Reproduce every line of the records below character for character, leaving out the pictures.
────
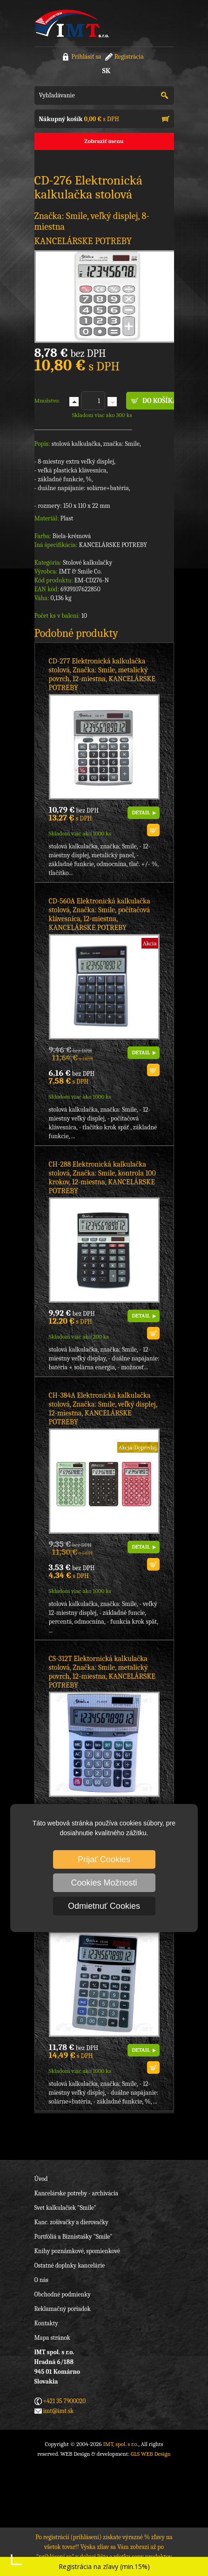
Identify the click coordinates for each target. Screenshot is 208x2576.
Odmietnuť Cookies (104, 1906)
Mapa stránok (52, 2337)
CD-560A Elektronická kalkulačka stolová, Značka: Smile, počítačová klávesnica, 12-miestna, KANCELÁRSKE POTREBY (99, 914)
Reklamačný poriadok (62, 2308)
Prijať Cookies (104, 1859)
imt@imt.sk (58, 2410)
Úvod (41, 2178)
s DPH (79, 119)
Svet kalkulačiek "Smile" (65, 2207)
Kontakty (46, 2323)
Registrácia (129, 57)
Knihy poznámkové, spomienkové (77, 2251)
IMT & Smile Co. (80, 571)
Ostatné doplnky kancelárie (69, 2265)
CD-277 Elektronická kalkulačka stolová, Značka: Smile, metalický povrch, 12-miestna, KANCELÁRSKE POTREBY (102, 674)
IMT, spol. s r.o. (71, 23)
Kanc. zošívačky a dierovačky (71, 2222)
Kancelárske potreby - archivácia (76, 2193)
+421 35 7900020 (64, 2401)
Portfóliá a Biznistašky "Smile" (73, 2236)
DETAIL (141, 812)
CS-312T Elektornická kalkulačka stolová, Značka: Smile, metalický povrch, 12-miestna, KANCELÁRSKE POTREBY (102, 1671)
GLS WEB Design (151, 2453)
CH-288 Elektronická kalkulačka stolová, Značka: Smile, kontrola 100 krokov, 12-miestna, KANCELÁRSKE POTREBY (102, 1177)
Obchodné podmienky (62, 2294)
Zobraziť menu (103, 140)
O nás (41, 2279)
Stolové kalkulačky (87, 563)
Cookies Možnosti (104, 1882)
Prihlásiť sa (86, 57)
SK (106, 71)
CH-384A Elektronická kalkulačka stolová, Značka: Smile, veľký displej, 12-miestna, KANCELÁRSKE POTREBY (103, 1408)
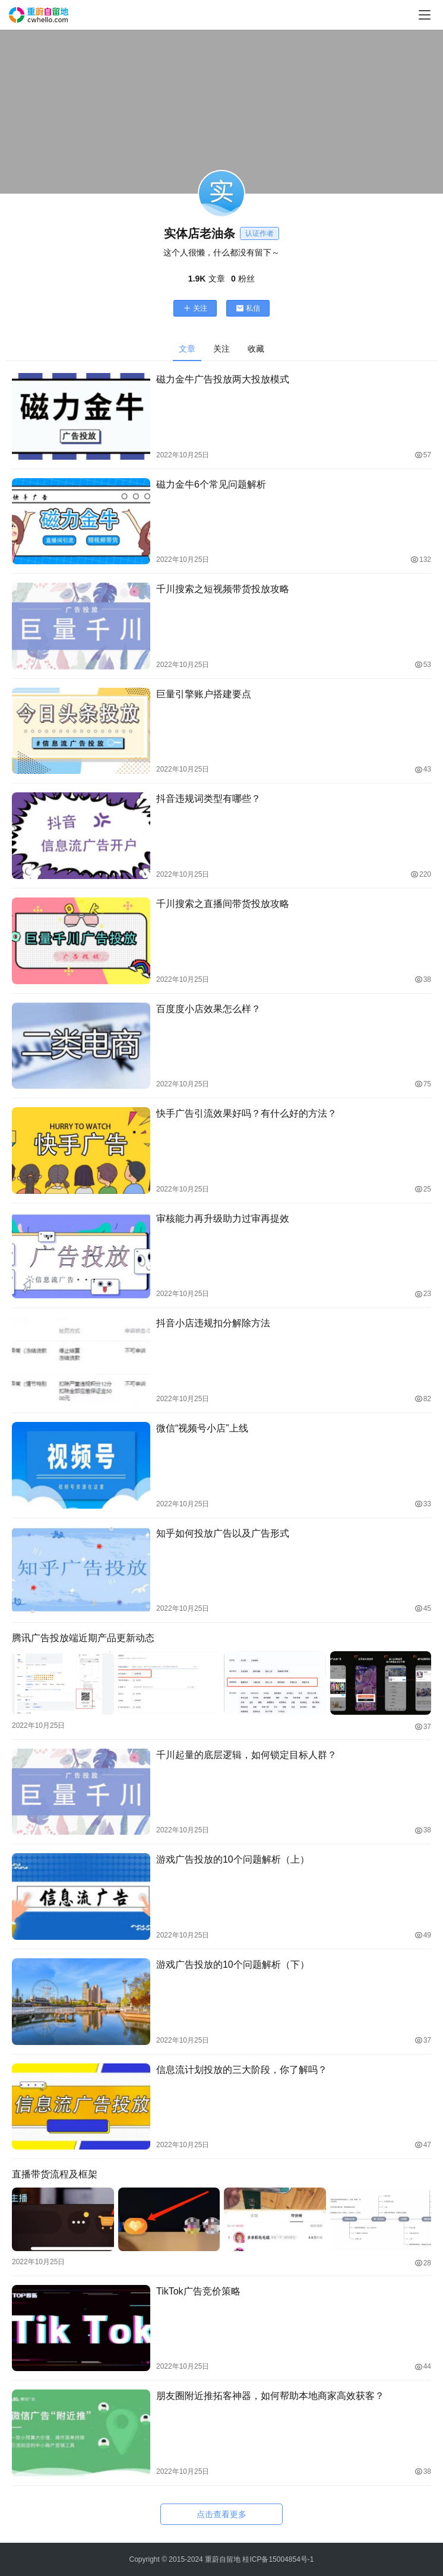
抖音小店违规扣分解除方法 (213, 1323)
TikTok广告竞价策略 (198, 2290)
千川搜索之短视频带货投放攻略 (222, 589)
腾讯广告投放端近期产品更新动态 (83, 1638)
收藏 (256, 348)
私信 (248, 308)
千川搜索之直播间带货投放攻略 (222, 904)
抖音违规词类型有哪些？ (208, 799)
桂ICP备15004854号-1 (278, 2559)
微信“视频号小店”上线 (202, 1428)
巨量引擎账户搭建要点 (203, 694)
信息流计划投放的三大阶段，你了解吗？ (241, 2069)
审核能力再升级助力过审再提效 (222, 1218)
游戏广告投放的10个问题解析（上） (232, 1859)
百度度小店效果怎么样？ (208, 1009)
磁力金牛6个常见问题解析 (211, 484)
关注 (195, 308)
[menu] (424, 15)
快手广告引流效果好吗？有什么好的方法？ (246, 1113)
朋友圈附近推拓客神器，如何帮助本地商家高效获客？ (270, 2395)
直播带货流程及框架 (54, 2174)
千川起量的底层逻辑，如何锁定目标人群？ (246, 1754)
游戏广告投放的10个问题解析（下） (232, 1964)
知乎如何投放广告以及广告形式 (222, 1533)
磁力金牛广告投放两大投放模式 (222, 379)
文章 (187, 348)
────
OUTPUT:
Identify the click coordinates for each target. Screenshot is 208x2576.
Odmietnuť Cookies (104, 1906)
Mapa stránok (52, 2337)
CD-560A Elektronická kalkulačka stolová, Značka: Smile, počítačová klávesnica, 12-miestna, KANCELÁRSKE POTREBY (99, 914)
Reklamačný poriadok (62, 2308)
Prijať Cookies (104, 1859)
imt@imt.sk (58, 2410)
Úvod (41, 2178)
s DPH (79, 119)
Svet kalkulačiek "Smile" (65, 2207)
Kontakty (46, 2323)
Registrácia (129, 57)
Knihy poznámkové, spomienkové (77, 2251)
IMT & Smile Co. (80, 571)
Ostatné doplnky kancelárie (69, 2265)
CD-277 Elektronická kalkulačka stolová, Značka: Smile, metalický povrch, 12-miestna, KANCELÁRSKE POTREBY (102, 674)
IMT, spol. s r.o. (71, 23)
Kanc. zošívačky a dierovačky (71, 2222)
Kancelárske potreby - archivácia (76, 2193)
+421 35 7900020 (64, 2401)
Portfóliá a Biznistašky "Smile" (73, 2236)
DETAIL (141, 812)
CS-312T Elektornická kalkulačka stolová, Značka: Smile, metalický povrch, 12-miestna, KANCELÁRSKE POTREBY (102, 1671)
GLS WEB Design (151, 2453)
CH-288 Elektronická kalkulačka stolová, Značka: Smile, kontrola 100 krokov, 12-miestna, KANCELÁRSKE POTREBY (102, 1177)
Obchodné podmienky (62, 2294)
Zobraziť menu (103, 140)
O nás (41, 2279)
Stolové kalkulačky (87, 563)
Cookies Možnosti (104, 1882)
Prihlásiť sa (86, 57)
SK (106, 71)
CH-384A Elektronická kalkulačka stolová, Značka: Smile, veľký displej, 12-miestna, KANCELÁRSKE POTREBY (103, 1408)
抖音小店违规扣分解除方法 (213, 1323)
TikTok广告竞价策略 (198, 2290)
千川搜索之短视频带货投放攻略 (222, 589)
腾讯广告投放端近期产品更新动态 (83, 1638)
收藏 (256, 348)
私信 (248, 308)
千川搜索之直播间带货投放攻略 (222, 904)
抖音违规词类型有哪些？ (208, 799)
桂ICP备15004854号-1 (278, 2559)
微信“视频号小店”上线 (202, 1428)
巨量引擎账户搭建要点 (203, 694)
信息流计划投放的三大阶段，你了解吗？ (241, 2069)
审核能力再升级助力过审再提效 (222, 1218)
游戏广告投放的10个问题解析（上） (232, 1859)
百度度小店效果怎么样？ (208, 1009)
磁力金牛6个常见问题解析 (211, 484)
关注 (195, 308)
[menu] (424, 15)
快手广告引流效果好吗？有什么好的方法？ (246, 1113)
朋友圈附近推拓客神器，如何帮助本地商家高效获客？ (270, 2395)
直播带货流程及框架 (54, 2174)
千川起量的底层逻辑，如何锁定目标人群？ (246, 1754)
游戏广告投放的10个问题解析（下） (232, 1964)
知乎如何投放广告以及广告形式 (222, 1533)
磁力金牛广告投放两大投放模式 (222, 379)
文章 (187, 348)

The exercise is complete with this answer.